Les deux équipes sont épuisées. Pas l'arbitre qui ne veut pas perdre son temps... Sept minutes de récupération seulement... Gilbert Gress, qui ne veut pas être pris au dépourvu, désigne déjà ses tireurs de penalties, au cas où : "Carlos (Bianchi) en numéro 1, Francis (Piasecki) en 2, Raymond (Domenech) en 3, Marx en 4, Léon (Specht) en 5..." Et Léonard qui reprend : "Il avait un peu hésité sur mon nom et, pendant la prolongation, je n'ai pas cessé de penser à ce penalty. Comment vais-je le tirer? A droite, à gauche? En force, en finesse? Je ne pensais qu'à ça, et j'ai bien dû changer dix fois de manière.

Pendant ce temps, nous dominions et, soudain, à deux minutes de la fin, Decastel a marqué. Je n'y croyais plus, je ne pensais qu'à mon penalty. Alors, je suis tombé sur les genoux à l'endroit même où j'étais. C'était une sensation fantastique. Je m'étais tellement donné... Je savais que c'était le match le plus important de ma vie, le plus important de toute l'équipe, de notre public aussi. Je ne sais pas combien de temps je suis resté ainsi à genoux, les bras en l'air. Et lorsque le jeu a repris, les Tchèques n'avaient plus de force. En auraient-ils eue que cela n'aurait rien changé. Personne n'aurait pu nous prendre notre victoire.

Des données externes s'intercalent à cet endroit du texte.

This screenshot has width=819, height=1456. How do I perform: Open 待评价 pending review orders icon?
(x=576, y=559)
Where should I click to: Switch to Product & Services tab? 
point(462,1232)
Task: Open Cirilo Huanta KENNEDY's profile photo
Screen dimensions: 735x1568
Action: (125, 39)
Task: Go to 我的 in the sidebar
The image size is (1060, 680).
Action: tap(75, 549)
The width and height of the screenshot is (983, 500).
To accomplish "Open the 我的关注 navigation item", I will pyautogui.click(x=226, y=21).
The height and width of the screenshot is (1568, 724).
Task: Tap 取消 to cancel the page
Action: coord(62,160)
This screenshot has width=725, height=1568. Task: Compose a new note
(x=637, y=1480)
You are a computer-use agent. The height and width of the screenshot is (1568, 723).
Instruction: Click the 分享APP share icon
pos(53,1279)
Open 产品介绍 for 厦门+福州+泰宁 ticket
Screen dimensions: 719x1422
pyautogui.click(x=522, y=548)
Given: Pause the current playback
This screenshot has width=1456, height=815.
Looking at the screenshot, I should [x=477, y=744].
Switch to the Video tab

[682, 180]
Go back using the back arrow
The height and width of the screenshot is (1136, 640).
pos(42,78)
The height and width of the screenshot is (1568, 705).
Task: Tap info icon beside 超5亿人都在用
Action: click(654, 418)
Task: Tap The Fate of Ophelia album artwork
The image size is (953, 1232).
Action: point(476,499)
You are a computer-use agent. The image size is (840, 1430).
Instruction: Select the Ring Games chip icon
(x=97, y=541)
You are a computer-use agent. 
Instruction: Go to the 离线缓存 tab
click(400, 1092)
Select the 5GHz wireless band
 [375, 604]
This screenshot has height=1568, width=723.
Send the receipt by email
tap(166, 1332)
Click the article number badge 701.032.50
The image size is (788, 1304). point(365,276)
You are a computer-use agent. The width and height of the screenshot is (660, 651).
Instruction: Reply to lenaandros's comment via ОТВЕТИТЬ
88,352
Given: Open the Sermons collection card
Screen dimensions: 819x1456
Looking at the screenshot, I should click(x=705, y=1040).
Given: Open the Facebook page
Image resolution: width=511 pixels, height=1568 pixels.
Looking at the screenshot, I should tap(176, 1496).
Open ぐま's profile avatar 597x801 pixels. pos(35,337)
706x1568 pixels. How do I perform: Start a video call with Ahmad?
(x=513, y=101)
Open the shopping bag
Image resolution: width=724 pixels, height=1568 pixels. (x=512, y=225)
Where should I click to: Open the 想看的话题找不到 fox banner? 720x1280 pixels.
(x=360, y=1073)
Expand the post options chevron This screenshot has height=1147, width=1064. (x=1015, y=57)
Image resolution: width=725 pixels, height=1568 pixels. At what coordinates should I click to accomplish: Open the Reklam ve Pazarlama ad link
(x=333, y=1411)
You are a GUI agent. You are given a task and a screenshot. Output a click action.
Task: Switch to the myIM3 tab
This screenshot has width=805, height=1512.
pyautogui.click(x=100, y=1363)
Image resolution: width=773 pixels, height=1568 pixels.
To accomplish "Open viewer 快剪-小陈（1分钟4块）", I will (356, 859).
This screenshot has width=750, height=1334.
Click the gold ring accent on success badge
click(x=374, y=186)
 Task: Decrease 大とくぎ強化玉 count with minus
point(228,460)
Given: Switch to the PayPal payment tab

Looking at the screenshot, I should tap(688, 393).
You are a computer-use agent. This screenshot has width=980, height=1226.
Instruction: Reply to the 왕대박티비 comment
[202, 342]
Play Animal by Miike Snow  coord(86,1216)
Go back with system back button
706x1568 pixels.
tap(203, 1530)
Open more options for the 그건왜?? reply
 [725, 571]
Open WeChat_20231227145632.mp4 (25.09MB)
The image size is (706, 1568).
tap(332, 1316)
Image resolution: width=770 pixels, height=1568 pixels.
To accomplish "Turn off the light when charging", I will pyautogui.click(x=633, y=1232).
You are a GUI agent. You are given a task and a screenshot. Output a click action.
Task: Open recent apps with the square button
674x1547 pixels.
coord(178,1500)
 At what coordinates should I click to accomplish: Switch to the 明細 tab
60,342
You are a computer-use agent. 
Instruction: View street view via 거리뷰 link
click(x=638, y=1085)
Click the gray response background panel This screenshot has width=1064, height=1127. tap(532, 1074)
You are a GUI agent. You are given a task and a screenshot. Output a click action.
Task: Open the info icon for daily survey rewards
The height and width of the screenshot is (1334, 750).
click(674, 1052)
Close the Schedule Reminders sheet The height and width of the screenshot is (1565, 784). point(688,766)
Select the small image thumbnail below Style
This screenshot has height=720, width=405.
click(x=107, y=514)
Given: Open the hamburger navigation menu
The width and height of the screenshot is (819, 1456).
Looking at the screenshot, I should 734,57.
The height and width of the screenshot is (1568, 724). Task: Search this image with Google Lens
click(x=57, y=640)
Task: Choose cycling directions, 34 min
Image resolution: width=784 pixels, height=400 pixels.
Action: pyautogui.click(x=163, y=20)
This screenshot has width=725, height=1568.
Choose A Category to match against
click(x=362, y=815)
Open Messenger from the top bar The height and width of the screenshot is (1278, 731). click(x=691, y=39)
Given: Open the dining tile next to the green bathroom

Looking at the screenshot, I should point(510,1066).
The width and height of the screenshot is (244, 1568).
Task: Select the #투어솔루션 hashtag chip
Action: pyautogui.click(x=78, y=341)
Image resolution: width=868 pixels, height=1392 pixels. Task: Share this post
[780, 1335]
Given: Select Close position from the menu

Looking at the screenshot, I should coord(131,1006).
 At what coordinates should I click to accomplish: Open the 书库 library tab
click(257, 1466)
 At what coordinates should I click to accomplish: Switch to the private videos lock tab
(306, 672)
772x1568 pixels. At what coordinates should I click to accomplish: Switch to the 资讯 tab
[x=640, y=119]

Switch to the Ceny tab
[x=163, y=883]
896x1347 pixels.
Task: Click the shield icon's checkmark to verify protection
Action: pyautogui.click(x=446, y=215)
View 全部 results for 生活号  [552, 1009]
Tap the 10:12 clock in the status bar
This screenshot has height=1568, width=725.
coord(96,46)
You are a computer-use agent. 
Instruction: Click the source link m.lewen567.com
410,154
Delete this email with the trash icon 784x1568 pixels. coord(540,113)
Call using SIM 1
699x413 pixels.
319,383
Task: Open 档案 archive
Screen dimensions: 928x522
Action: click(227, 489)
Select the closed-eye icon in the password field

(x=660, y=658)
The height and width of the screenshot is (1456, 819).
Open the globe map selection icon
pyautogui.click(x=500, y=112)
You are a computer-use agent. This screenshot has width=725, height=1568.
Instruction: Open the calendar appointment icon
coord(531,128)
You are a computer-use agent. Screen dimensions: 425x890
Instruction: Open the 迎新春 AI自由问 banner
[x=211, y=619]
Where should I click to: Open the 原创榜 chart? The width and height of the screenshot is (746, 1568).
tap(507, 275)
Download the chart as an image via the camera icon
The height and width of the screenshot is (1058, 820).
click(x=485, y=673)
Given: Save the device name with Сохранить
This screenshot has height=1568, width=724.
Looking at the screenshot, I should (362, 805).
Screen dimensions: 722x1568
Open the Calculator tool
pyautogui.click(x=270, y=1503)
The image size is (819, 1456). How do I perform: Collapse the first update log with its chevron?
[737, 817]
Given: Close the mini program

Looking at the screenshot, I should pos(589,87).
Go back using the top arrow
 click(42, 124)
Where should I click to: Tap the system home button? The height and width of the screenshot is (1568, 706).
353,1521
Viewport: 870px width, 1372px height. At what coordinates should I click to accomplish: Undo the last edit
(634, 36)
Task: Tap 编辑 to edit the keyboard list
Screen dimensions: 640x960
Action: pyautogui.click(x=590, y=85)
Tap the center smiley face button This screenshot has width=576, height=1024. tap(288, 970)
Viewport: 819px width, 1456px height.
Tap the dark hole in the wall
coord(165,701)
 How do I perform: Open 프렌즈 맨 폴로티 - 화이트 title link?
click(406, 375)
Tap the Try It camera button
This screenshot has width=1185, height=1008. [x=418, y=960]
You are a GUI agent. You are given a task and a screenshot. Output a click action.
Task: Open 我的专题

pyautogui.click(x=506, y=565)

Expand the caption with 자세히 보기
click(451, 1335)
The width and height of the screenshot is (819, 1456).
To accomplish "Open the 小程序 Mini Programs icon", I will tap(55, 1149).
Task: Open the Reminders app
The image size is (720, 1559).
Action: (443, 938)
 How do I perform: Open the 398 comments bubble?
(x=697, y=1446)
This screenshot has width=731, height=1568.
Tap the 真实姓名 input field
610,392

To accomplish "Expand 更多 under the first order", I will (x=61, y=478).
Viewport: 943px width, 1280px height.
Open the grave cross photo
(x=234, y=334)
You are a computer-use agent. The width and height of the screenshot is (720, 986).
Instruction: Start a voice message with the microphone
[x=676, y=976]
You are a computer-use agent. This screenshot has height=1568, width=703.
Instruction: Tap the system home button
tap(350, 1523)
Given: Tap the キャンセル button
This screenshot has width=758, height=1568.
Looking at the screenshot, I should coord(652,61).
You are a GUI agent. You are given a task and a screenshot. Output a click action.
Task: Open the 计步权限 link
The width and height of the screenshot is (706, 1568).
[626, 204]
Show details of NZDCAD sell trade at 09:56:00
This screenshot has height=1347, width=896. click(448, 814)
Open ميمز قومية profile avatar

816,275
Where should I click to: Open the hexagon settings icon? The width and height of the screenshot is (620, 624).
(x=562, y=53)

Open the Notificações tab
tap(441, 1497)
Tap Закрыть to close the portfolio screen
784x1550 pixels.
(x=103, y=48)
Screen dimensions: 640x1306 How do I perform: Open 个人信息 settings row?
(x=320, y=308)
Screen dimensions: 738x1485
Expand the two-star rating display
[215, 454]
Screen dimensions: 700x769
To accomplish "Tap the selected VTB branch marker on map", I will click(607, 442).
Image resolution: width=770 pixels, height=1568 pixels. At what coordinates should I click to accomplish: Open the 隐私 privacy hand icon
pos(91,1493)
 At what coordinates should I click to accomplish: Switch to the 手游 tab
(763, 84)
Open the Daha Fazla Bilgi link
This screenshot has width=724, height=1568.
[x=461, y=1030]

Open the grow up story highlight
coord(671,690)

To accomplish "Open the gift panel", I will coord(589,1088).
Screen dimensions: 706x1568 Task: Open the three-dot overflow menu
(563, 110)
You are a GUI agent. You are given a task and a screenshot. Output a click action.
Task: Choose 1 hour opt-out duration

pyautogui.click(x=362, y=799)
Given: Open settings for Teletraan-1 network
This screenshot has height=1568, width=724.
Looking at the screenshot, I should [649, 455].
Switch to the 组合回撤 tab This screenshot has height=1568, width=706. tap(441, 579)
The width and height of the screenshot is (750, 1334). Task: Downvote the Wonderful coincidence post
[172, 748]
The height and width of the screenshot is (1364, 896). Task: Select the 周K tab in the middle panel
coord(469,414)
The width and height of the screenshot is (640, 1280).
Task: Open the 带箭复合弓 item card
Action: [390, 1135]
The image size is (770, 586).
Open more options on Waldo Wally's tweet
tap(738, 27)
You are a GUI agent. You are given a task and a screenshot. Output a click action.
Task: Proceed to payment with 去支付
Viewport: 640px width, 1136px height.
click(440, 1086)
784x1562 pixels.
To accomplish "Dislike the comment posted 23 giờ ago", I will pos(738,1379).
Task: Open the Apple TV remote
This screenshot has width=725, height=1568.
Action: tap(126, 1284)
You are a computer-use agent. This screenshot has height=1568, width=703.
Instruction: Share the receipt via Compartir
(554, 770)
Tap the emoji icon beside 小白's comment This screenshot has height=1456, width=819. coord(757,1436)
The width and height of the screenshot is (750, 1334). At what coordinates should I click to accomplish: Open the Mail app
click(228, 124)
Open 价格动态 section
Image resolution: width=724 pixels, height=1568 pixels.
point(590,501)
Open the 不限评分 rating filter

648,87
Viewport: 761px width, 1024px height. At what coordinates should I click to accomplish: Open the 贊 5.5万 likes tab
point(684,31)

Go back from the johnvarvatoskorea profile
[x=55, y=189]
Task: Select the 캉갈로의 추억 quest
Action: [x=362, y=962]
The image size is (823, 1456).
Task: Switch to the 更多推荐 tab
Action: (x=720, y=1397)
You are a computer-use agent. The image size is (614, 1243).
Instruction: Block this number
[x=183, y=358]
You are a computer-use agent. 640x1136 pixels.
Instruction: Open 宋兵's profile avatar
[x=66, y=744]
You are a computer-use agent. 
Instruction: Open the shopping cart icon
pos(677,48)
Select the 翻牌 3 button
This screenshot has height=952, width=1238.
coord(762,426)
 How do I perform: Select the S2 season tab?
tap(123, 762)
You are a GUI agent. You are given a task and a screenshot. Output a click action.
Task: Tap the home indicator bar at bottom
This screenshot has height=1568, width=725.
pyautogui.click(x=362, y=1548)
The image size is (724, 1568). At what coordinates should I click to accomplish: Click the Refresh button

Les embrassades, la liesse, les journalistes, la douche, tout a ensuite été très vite pour moi. Mes frères étaient à la maison, j'étais pressé. Peut-être aussi avais-je une certaine envie de savourer mon bonheur loin de la foule. A une heure du matin, j'étais au lit. Mais les images étaient trop fortes. Je ne me suis endormi que lorsque le jour se leva..."

L'Alsace n'allait pas non plus trouver le sommeil cette nuit là. Un rêve était devenu réalité, s''inscrivant dans toutes les têtes, en lettre de feu : Le Racing Club de Strasbourg est quart de finaliste de la Coupe d'Europe des Clubs Champions!